Opinion: We shouldn't glorify the right to die

This undated photo provided by the Maynard family shows Brittany Maynard. Credit: AP
Since Oregon's Death with Dignity Act went into effect in 1997, 752 people have ended their lives painlessly and on their own terms after successfully seeking the services of a physician -- fewer than the number some critics feared.
This is because the law not only has safeguards to ensure that a patient is competent to make the decision (e.g., she is not clinically depressed), but also that the diagnosis leading to the decision concludes the affliction is terminal and death is imminent.
The case of Brittany Maynard of Oregon, who is suffering from the most aggressive form of brain cancer (stage four glioblastomic brain tumor), clearly falls within those parameters, so her decision to end her life doesn't seem to be an abuse of this law.
Why, then, is this particular case getting so much attention?

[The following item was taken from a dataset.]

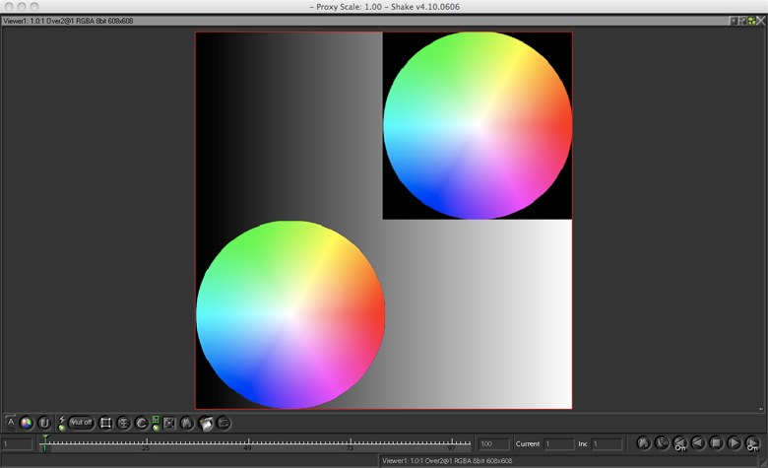Click the last round icon in viewer toolbar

Perhaps because Maynard, as her now-famous wedding portrait reveals, is a beautiful 29-year-old -- the very picture of vitality, someone whose confident smile and personable expression signal a capacity to relate to others and make a difference in their lives.

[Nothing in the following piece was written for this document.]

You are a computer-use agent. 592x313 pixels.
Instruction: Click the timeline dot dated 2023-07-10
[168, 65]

In view of this image, her planned death strikes one as counterintuitive. There is another feature of this case that makes it importantly different from the others. Maynard has announced -- well in advance of her death -- the day on which she intends to end her life: Nov. 1.
Maynard has said she is not suicidal, and we should believe her. To be fair, we should assume she speaks in good faith that she is motivated by the desire to die on her terms as well as call attention to the humaneness in a law that allows one to die with dignity (versions of which exist in only two other states).

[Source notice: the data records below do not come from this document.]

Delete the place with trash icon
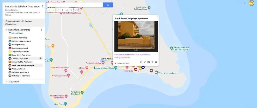This screenshot has height=108, width=257. click(156, 62)

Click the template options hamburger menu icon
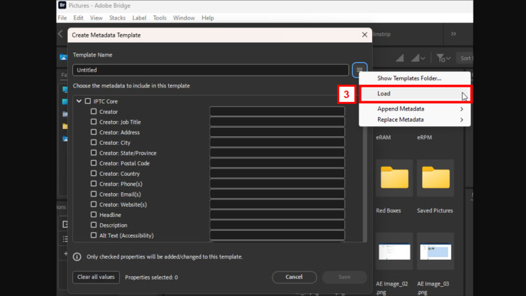pyautogui.click(x=360, y=70)
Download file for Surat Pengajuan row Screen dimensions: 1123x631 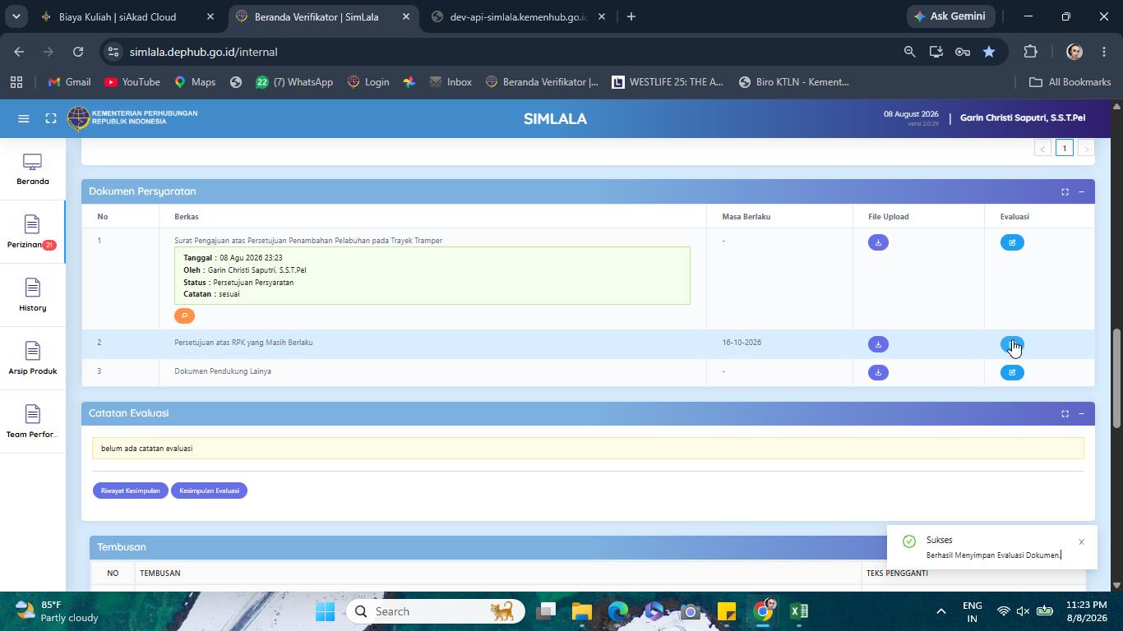pyautogui.click(x=878, y=242)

Nevertheless, the way Maynard has gone about planning her death raises questions about whether her right to die has been glorified in a way that fails to display the proper humility one should have about being alive.
One need not avail oneself of Scripture or the clergy to subscribe to the notion that each moment is a gift. The difference we stand to make in the lives of others can be by virtue of the smallest gesture. Before the moment when Maynard's suffering becomes unbearable, that suffering does not supersede the benefit she loses by cutting short the positive difference she could make in the lives of others.
This reflection leads us to an additional issue with the advance death notice. What is she to do if she discovers on Nov. 1 that she is not quite as poorly off as she expected? Is she still committed to ending her life because she's publicly promised in media interviews that's what she will do?
Maynard has the right by law, and morally as well, to end her life under the set of circumstances in which she and her family are courageously struggling.
However, this right is not synonymous with a nobility in celebrating -- much less celebritizing -- that decision. When Maynard's suffering becomes too great, she can legally end her life in a manner that will minimize her pain. But the loss of her from our midst should be seen as a loss incurred by all of us to avoid the greater evil of her suffering.
Maynard is choosing between tragic options. To be blind to that is to fail to acknowledge that sadness -- not fascinated anticipation -- is the appropriate attitude regarding the loss of one whom others love, and who has the capacity to love others.
Andrew Flescher is associate professor of preventive medicine and a faculty member in public health at Stony Brook University. He is the author of the forthcoming book "The Organ Shortage Crisis in America: Civic Duty, Markets, and Closing the Gap."